Professora de história social da USP, Maria Aparecida de Aquino ressalta que as desigualdades sociais atrapalham o avanço democrático no Brasil. “Democracia é quando todas as pessoas têm as mesmas oportunidades de participação. E nisso nós não avançamos muito nesses 30 anos”, analisa. A professora destaca, porém, os programas sociais implantados pelo ex-presidente Lula como emancipadores de parte da população mais pobre, dando acesso à cidadania para um grande número de brasileiros na última década. “Ainda é preciso mudar a sociedade. Nós temos institucionalmente todos os problemas resolvidos, mas em termos de sociedade nós ainda temos muitos problemas. Parece que o Brasil tem tudo por fazer, reforma agrária, reforma política, e isso tudo era para ontem”, diz.
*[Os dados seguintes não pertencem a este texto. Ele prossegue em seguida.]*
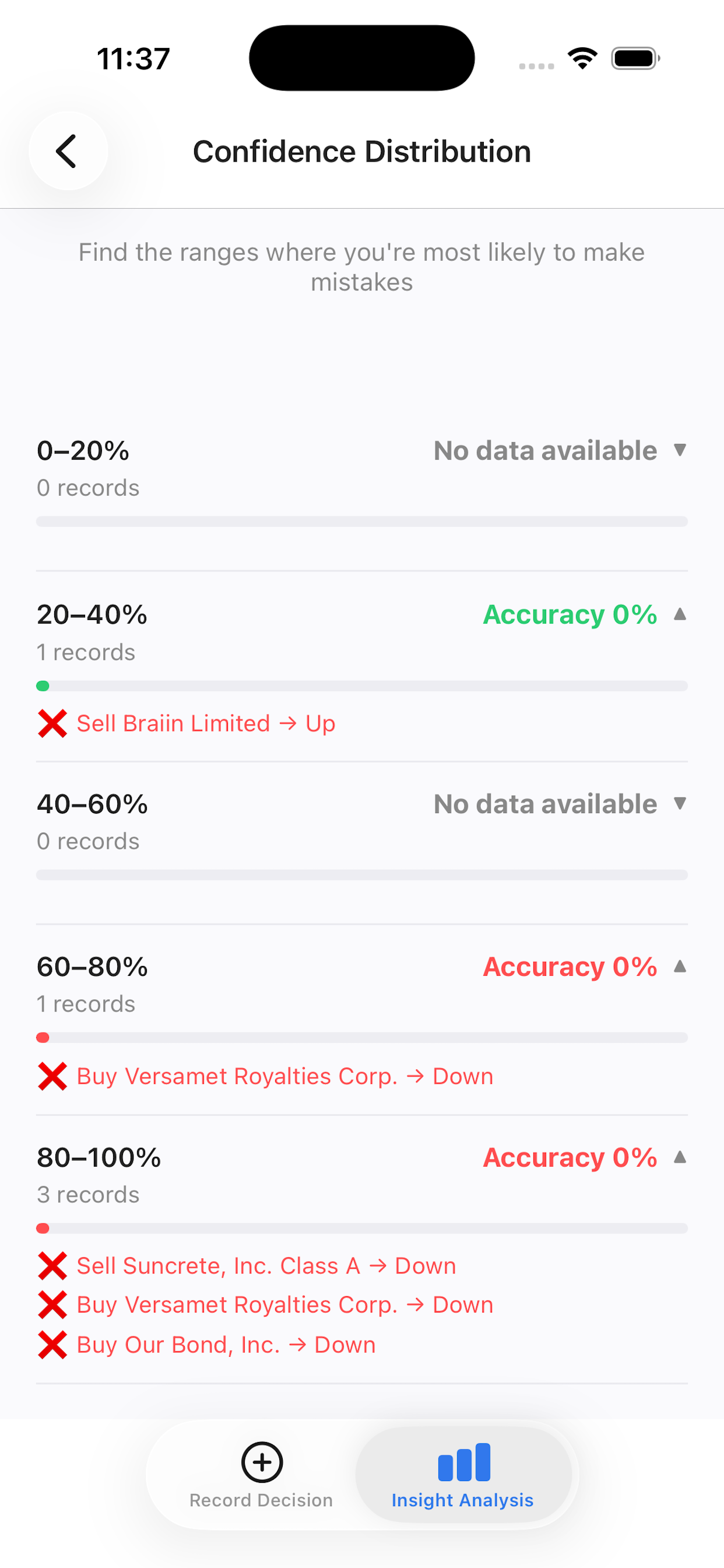Screen dimensions: 724x1568
Task: Switch to the Record Decision tab
Action: pos(261,1474)
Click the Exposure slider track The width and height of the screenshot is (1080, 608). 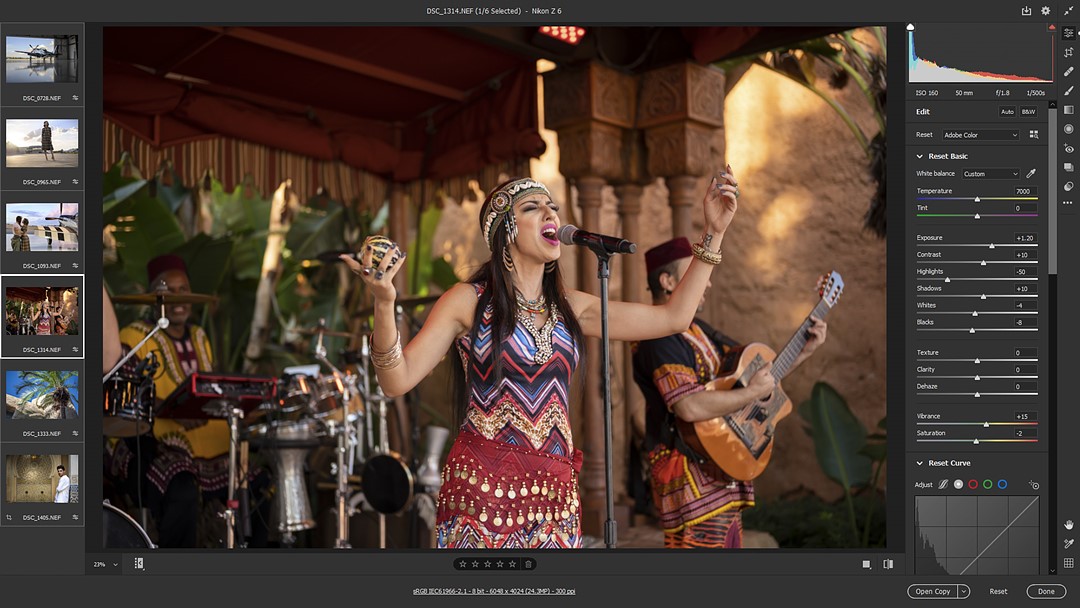[x=977, y=246]
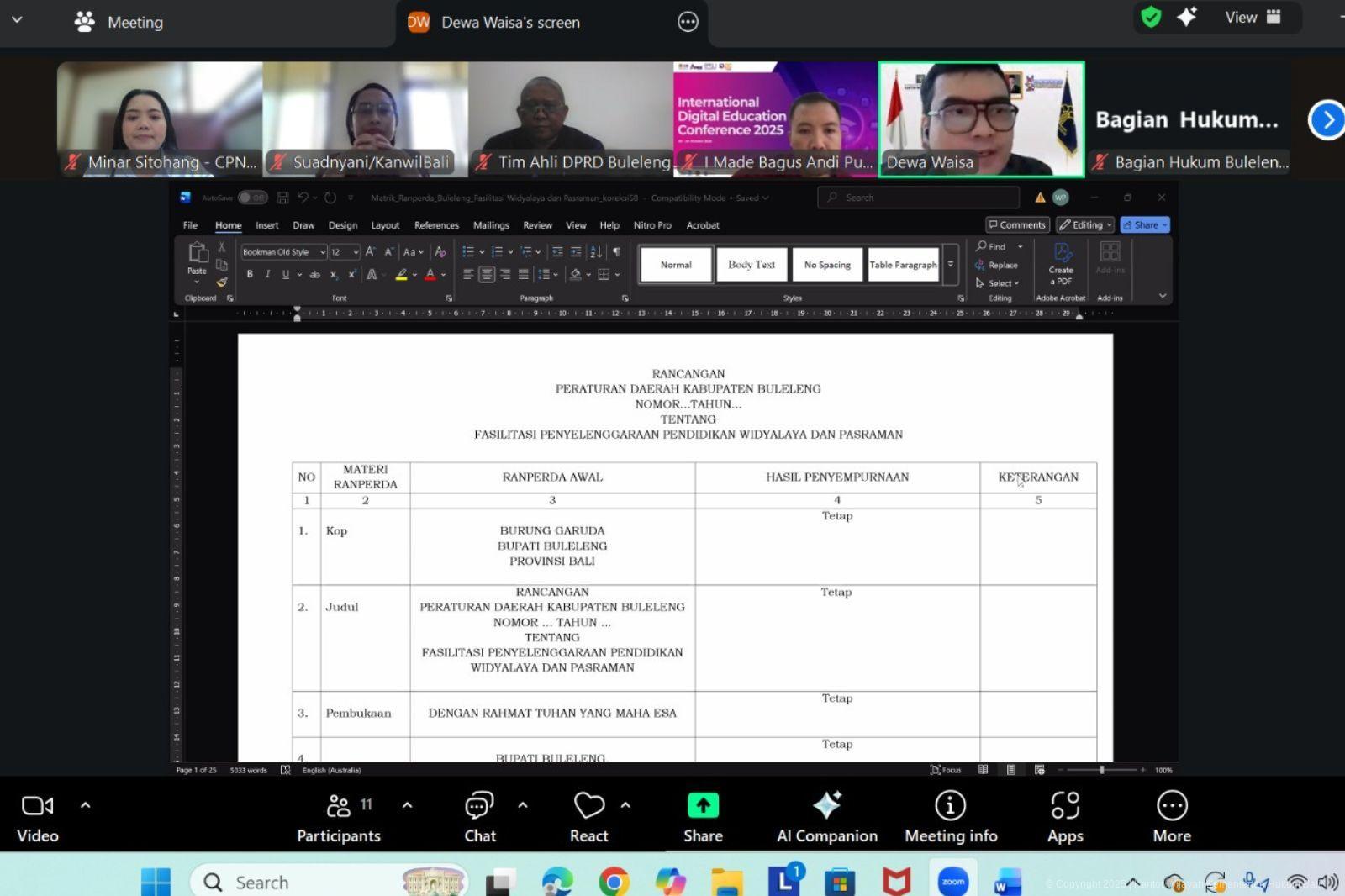Expand the React options arrow
The width and height of the screenshot is (1345, 896).
[x=625, y=805]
Maria Aparecida afirma que o governo conseguiu se livrar das piores heranças do regime militar, como as legislações “pesadíssimas” da época. “A base institucional foi praticamente limpa daquilo que a gente chamava de entulho autoritário, isso é uma coisa importante, mas ainda é preciso mudar a sociedade. Nós temos institucionalmente todos os problemas resolvidos, mas em termo de sociedade nós ainda temos muitos problemas. Parece que o Brasil tem tudo por fazer, reforma agrária, reforma política, e isso tudo era para ontem.”
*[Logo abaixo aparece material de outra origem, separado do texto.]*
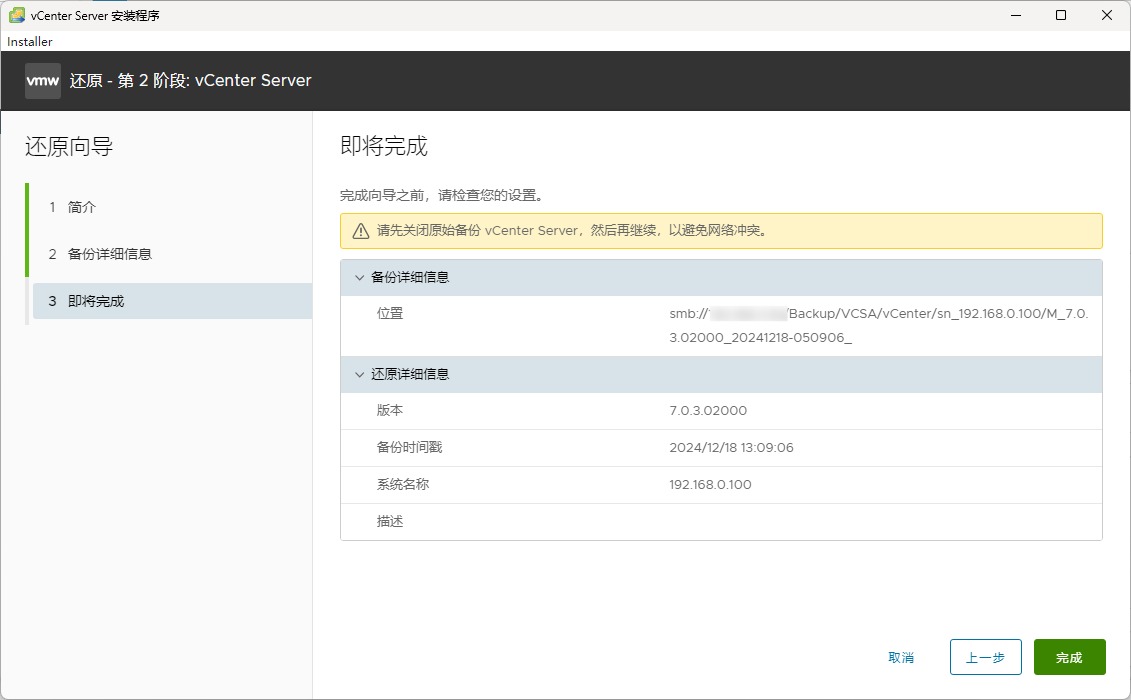This screenshot has width=1131, height=700.
Task: Go to wizard step 1 简介
Action: click(x=82, y=207)
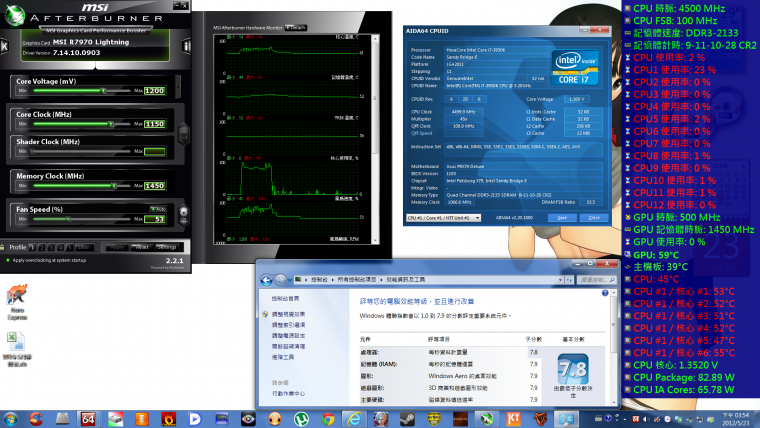Open AIDA64 taskbar icon labeled 64

coord(88,418)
Para Fico, o pouco avanço nas reformas, por exemplo, também está ligado ao esvaziamento do poder do Congresso. “Não tem escapatória, a gente precisa de um Poder Legislativo forte, mas existe uma desvalorização da política no Brasil. O presidencialismo brasileiro ainda guarda muitas características do período autoritário, como as Medidas Provisórias (MPs), uma manifestação do excesso de Poder do Executivo, mas que só pode ser alterado pelo Congresso”, disse.
“As pessoas podem estar insatisfeitas, mas isso também faz parte da democracia. A Constituição de 1988 trouxe muitos avanços em relação ao controle público do Estado, e isso é um processo pedagógico muito longo de amadurecimento político da sociedade brasileira. As Comissões Parlamentares de Inquérito (CPIs), muito desvalorizadas, a valorização do MP, a criação da LAI, isso tudo qualificou muito a democracia brasileira, a ponto de podermos dizer que seria praticamente impossível hoje uma solução autoritária no Brasil hoje”, afirmou o historiador e professor da UFRJ.